▸ **Source excerpt**:
◇ ◇ ◇ ◇ ◇
As society increasingly expects corporations, large and small, to generate positive social impact alongside profits, many entrepreneurs and executives are incorporating their companies as, or converting to, Public Benefit Corporations (“PBCs”).  As discussed in our articles for VC Experts—“Can I Raise Venture Capital as a PBC?” and “What are My Exit Options as a PBC?”—a PBC is a legal corporate form created by the state of Delaware in 2013 that, among other things, codifies a company’s social mission. Most significantly, a PBC allows a board of directors to make business decisions based not just on the economic interest of the corporation’s shareholders (as required by the traditional C-Corporation corporate form), but based also on the PBC’s mission, which may focus on the interests of those materially affected by the corporation’s conduct, including employees, customers, communities and the environment. With early-stage investors onboard with the PBC corporate form, the public markets are following suit.  PBCs are now successfully going public with IPOs; a public C-Corporation converted to a PBC for the first time last month; and a PBC going public via a SPAC for the first time is just a matter of when, not if.
◇ ◇ ◇ ◇ ◇
▸ **Stated problem 1**: In the excerpt on Public Benefit Corporations, why are many entrepreneurs and executives incorporating as or converting to PBCs? Answer in one to three sentences.
▸ **Stated problem 2**: Please write the next paragraph of the excerpt on Public Benefit Corporations, following on from its final sentence.
◇ ◇ ◇ ◇ ◇
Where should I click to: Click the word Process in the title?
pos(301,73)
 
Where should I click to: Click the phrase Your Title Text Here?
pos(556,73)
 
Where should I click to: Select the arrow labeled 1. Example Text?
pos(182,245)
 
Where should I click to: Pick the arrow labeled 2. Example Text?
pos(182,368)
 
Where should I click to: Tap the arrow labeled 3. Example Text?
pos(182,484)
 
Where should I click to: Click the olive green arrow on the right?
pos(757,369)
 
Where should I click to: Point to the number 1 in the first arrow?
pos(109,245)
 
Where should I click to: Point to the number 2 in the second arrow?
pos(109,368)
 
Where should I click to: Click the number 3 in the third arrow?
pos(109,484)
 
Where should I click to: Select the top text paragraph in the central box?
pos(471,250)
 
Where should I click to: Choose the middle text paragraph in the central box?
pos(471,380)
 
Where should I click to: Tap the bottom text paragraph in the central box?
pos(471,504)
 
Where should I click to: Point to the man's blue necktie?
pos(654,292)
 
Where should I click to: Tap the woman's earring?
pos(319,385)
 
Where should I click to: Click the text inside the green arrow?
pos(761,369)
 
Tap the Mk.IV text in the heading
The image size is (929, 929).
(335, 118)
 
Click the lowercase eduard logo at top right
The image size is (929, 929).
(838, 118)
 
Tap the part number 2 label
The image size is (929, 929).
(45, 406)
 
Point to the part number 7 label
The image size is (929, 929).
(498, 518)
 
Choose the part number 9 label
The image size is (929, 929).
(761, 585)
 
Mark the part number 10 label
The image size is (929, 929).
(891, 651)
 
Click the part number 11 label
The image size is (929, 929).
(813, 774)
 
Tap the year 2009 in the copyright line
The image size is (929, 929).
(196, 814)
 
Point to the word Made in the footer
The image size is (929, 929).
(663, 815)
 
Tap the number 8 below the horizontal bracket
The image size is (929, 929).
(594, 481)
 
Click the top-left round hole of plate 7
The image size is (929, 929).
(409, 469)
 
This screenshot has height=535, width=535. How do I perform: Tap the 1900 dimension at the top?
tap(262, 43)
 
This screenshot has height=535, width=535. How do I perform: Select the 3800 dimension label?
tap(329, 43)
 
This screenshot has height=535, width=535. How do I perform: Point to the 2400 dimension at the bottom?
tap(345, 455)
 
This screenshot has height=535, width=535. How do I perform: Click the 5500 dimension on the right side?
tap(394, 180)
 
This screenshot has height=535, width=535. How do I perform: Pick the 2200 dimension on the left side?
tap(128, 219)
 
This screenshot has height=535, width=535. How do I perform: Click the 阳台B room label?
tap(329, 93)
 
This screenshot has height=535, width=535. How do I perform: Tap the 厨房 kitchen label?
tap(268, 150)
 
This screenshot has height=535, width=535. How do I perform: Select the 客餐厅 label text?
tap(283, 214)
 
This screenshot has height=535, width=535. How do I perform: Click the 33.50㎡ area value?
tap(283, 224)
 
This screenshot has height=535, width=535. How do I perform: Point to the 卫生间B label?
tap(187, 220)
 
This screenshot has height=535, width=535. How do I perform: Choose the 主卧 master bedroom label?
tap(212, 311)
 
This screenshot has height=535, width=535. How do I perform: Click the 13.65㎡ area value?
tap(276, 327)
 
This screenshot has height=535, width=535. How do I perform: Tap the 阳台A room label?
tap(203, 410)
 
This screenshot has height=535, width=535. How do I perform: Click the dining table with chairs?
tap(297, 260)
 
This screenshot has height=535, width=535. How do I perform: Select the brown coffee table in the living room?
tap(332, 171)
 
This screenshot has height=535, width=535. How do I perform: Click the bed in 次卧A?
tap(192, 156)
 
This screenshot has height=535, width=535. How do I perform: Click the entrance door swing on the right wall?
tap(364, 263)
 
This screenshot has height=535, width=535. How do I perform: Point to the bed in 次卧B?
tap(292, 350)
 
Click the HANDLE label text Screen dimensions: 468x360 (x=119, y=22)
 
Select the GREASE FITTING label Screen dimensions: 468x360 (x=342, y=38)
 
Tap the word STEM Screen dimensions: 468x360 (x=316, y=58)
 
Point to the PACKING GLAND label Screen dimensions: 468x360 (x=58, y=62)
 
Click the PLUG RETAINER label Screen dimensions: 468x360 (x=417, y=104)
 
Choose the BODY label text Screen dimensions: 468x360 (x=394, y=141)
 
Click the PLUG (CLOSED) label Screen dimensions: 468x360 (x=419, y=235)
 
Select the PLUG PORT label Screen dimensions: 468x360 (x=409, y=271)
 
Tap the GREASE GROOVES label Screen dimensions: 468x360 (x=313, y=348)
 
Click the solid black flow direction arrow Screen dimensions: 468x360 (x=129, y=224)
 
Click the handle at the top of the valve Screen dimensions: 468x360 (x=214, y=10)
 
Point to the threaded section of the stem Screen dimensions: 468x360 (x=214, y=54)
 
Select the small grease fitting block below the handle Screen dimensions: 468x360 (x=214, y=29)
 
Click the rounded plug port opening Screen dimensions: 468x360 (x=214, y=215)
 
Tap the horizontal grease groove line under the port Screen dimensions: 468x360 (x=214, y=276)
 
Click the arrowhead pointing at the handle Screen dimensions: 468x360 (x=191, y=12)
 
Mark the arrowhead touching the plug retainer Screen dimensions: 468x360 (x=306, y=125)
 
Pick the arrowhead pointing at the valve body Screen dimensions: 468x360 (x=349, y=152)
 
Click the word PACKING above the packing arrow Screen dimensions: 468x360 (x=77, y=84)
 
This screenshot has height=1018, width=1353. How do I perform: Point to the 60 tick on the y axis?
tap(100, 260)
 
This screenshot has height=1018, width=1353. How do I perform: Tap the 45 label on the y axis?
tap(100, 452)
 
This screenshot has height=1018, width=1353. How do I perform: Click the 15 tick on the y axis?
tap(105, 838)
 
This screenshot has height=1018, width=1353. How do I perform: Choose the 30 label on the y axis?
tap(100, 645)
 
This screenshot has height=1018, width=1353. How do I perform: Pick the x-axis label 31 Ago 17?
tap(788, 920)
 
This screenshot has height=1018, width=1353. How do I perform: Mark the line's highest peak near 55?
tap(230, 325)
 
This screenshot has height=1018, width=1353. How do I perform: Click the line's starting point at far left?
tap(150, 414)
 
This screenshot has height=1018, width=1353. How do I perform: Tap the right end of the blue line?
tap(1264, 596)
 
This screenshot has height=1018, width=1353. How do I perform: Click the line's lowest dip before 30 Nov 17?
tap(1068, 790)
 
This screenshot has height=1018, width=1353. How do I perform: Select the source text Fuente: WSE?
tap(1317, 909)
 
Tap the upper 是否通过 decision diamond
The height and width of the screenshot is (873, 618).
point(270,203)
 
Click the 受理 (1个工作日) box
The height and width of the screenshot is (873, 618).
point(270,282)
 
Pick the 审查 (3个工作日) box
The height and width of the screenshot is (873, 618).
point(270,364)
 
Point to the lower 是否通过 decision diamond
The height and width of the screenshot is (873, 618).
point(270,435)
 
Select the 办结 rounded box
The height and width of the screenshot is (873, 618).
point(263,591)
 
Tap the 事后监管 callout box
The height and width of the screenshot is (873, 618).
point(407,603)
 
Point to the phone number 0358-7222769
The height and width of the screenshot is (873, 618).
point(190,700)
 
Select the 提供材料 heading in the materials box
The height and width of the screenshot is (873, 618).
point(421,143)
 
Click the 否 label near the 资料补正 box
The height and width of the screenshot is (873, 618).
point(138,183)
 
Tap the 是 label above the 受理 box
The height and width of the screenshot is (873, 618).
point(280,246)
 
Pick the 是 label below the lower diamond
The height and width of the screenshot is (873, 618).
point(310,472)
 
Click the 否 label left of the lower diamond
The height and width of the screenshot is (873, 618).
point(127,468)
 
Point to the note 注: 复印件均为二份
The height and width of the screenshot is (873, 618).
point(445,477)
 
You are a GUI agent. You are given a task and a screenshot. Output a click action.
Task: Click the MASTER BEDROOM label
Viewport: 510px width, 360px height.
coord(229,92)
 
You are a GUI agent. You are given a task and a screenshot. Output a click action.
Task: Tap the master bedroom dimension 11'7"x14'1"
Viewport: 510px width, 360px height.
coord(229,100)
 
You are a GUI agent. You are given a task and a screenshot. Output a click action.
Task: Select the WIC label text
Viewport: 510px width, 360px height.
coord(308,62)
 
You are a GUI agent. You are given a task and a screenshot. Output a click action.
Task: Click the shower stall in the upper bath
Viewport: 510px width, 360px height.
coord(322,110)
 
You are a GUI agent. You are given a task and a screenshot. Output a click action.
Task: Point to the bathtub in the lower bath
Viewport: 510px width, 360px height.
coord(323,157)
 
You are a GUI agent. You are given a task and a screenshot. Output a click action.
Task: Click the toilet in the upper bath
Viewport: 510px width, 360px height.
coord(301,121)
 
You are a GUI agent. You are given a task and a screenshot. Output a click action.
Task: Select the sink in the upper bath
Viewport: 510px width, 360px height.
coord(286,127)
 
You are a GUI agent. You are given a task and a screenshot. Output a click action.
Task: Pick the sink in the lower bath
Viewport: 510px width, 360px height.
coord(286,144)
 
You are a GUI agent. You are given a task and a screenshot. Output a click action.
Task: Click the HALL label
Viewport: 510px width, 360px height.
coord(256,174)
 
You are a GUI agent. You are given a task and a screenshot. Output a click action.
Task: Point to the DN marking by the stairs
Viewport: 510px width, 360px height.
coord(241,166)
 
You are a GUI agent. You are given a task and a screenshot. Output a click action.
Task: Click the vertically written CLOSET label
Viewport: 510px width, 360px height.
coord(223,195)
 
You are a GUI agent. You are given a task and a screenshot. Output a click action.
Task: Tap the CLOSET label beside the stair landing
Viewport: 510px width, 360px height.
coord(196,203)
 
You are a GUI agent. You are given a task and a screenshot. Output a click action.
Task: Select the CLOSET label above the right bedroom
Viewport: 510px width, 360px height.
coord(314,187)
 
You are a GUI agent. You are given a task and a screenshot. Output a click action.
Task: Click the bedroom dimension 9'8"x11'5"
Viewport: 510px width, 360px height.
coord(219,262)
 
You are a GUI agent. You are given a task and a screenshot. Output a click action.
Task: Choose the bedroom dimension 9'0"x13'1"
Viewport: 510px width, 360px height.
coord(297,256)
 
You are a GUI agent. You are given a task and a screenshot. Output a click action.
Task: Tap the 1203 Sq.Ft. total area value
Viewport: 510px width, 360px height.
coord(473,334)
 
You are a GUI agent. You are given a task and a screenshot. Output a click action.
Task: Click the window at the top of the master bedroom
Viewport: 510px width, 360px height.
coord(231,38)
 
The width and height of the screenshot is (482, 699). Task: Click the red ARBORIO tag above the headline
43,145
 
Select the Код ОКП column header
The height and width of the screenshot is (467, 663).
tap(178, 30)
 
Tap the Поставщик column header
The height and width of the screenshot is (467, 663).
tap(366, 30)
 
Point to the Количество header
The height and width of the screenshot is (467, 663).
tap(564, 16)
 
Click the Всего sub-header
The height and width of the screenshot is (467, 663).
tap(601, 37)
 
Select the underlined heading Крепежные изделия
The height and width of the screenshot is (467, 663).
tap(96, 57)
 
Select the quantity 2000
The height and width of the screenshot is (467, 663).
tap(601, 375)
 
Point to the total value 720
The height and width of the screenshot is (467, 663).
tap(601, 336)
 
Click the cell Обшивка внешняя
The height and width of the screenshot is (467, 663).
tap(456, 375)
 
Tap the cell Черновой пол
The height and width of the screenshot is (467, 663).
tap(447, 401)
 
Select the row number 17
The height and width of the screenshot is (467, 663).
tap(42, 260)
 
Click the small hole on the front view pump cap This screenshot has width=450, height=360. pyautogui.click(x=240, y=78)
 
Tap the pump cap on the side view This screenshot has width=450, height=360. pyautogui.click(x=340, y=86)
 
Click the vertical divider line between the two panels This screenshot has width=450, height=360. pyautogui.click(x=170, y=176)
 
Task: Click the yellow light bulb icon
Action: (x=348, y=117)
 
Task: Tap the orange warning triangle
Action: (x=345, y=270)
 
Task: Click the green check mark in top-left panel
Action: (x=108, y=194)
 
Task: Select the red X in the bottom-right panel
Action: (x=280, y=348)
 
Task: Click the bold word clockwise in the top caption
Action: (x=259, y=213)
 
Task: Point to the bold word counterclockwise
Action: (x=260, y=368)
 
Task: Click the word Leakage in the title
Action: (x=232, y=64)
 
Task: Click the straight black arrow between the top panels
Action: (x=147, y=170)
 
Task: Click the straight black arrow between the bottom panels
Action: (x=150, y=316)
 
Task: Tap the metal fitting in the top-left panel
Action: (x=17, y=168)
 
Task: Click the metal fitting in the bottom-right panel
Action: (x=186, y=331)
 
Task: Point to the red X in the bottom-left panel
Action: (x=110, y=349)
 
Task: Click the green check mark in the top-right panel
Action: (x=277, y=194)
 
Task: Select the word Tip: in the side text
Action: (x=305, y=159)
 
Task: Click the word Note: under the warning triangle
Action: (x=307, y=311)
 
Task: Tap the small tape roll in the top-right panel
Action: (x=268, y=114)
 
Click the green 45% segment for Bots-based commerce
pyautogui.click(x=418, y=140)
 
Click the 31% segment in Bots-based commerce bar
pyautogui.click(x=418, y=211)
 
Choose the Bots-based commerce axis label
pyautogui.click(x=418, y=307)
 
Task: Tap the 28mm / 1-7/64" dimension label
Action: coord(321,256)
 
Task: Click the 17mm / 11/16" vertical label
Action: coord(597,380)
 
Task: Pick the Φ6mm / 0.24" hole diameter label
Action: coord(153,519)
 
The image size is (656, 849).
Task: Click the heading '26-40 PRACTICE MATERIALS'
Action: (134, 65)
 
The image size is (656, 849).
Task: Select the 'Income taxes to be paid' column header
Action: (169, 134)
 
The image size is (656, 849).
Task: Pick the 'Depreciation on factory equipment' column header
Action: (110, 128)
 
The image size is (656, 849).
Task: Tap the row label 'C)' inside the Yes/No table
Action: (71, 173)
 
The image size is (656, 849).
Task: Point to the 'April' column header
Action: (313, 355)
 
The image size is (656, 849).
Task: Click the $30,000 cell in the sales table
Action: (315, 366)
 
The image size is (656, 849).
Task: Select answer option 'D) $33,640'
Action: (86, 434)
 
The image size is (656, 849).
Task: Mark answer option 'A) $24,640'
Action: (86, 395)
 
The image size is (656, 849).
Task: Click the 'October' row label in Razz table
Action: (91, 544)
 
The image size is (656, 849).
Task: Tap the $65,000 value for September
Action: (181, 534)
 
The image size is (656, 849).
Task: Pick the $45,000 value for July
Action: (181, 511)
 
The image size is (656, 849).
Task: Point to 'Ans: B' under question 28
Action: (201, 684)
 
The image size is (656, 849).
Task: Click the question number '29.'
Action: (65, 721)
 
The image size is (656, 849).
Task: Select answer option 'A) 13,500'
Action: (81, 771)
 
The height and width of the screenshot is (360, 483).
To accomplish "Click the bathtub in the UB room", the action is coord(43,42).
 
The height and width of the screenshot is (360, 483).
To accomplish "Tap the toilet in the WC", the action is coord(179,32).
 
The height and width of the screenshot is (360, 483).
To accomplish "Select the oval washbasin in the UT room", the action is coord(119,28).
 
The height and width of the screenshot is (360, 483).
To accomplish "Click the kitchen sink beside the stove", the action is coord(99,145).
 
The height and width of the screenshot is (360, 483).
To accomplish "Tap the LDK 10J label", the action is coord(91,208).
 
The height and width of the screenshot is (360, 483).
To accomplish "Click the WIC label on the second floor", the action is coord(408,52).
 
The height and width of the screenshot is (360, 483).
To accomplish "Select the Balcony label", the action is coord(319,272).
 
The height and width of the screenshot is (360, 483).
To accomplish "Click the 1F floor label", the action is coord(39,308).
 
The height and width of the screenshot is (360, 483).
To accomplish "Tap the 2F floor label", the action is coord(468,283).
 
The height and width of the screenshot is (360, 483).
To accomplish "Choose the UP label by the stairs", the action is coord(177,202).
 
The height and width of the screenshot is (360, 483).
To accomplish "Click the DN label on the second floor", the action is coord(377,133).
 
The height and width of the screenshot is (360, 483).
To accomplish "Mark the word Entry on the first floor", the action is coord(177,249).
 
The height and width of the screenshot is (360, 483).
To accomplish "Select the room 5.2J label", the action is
◇ ◇ ◇ ◇ ◇
▸ **Task result 1**: Society increasingly expects corporations, large and small, to generate positive social impact alongside profits. In response, many entrepreneurs and executives are choosing the PBC form.

▸ **Task result 2**:
It took four years from the launch of the PBC corporate form for the first PBC to go public, when Laureate Education, a for-profit higher education company, sold $490 million of its shares in an IPO in 2017. But perhaps because of the current state of the world, the momentum has recently picked up. In July 2020, for instance, two more PBCs successfully went public with IPOs: an insurance startup called Lemonade, which sold $319 million of its shares, and a pasture-raised egg brand called Vital Farms, which sold $204 million of its shares. In both cases, the public markets accepted—and even celebrated—each company’s status as a PBC.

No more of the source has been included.